The AudioDataset that match the transform parameters. This AudioDataset can be used either to have a peek at the transform output, or to edit the transform (adding/removing data) by editing it and passing it as a parameter to the Project.run() method.

prepare_spectro(transform: Transform, audio_dataset: AudioDataset | None = None) SpectroDataset | LTASDataset#

Return a SpectroDataset (or LTASDataset) created from transform parameters.

Parameters#

transform: Transform

Transform for which to generate an AudioDataset object.

audio_dataset: AudioDataset|None

If provided, the SpectroDataset will be initialized from this AudioDataset. This can be used to edit the transform (e.g. adding/removing data) before running it.

Returns#

SpectroDataset | LTASDataset:

The SpectroDataset that match the transform parameters. This SpectroDataset can be used, for example, to have a peek at the transform output before running it. If Transform.is_ltas is True, a LTASDataset is returned.

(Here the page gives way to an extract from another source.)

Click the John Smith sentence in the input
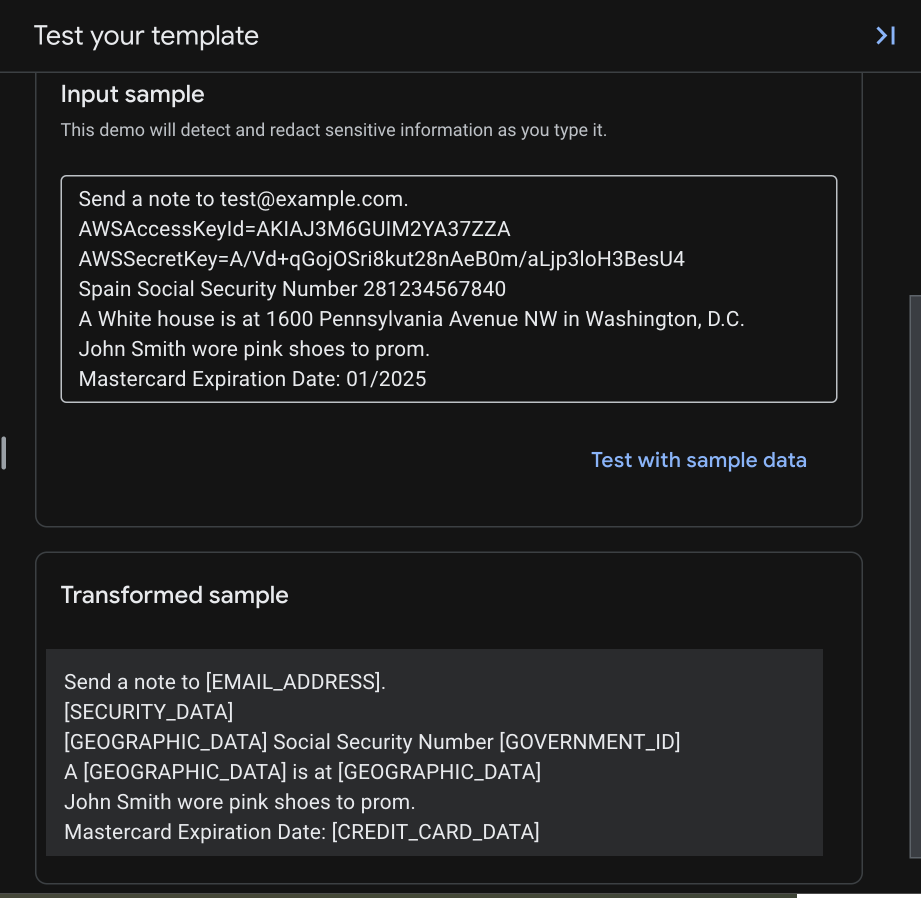 click(x=255, y=349)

rename_output(output_name: str, new_output_name: str) None#

Rename an already ran transform.

Parameters#

output_name: str

Name of the transform to rename.

new_output_name: str

New name of the transform to rename.

reset() None#

Reset the Project.

Resetting a project will move back the original audio files and the content of the other folder to the root folder. WARNING: all other files and folders will be deleted.

run(transform: Transform, audio_dataset: AudioDataset | None = None, spectro_dataset: SpectroDataset | None = None, nb_jobs: int = 1) None#

Create a new transform dataset from the original audio files.

The transform parameter sets which type(s) of core dataset(s) will be created and added to the Project.outputs property, plus which output files will be written to disk (reshaped audio files, npz spectra matrices, png spectrograms…).

Parameters#

transform: Transform

Transform to run. Contains the transform type and required info. See the public.transform.Transform docstring for more info.

audio_dataset: AudioDataset

If provided, the transform will be run on this AudioDataset. Else, an AudioDataset will be created from the transform parameters. This can be used to edit the transform AudioDataset (adding, removing, renaming AudioData etc.)

spectro_dataset: SpectroDataset

If provided, the spectral transform will be run on this SpectroDataset. Else, a SpectroDataset will be created from the audio_dataset if provided, or from the transform parameters. This can be used to edit the transform SpectroDataset (adding, removing, renaming SpectroData etc.)

nb_jobs: int

Number of jobs to run in parallel.

to_dict() dict#

Serialize a project to a dictionary.

Returns#

dict:

The serialized dictionary representing the project.

property transforms: list[str]#

Return the list of the names of the transforms ran with this Project.

write_json(folder: Path | None = None) None#

Write a serialized Project to a JSON file.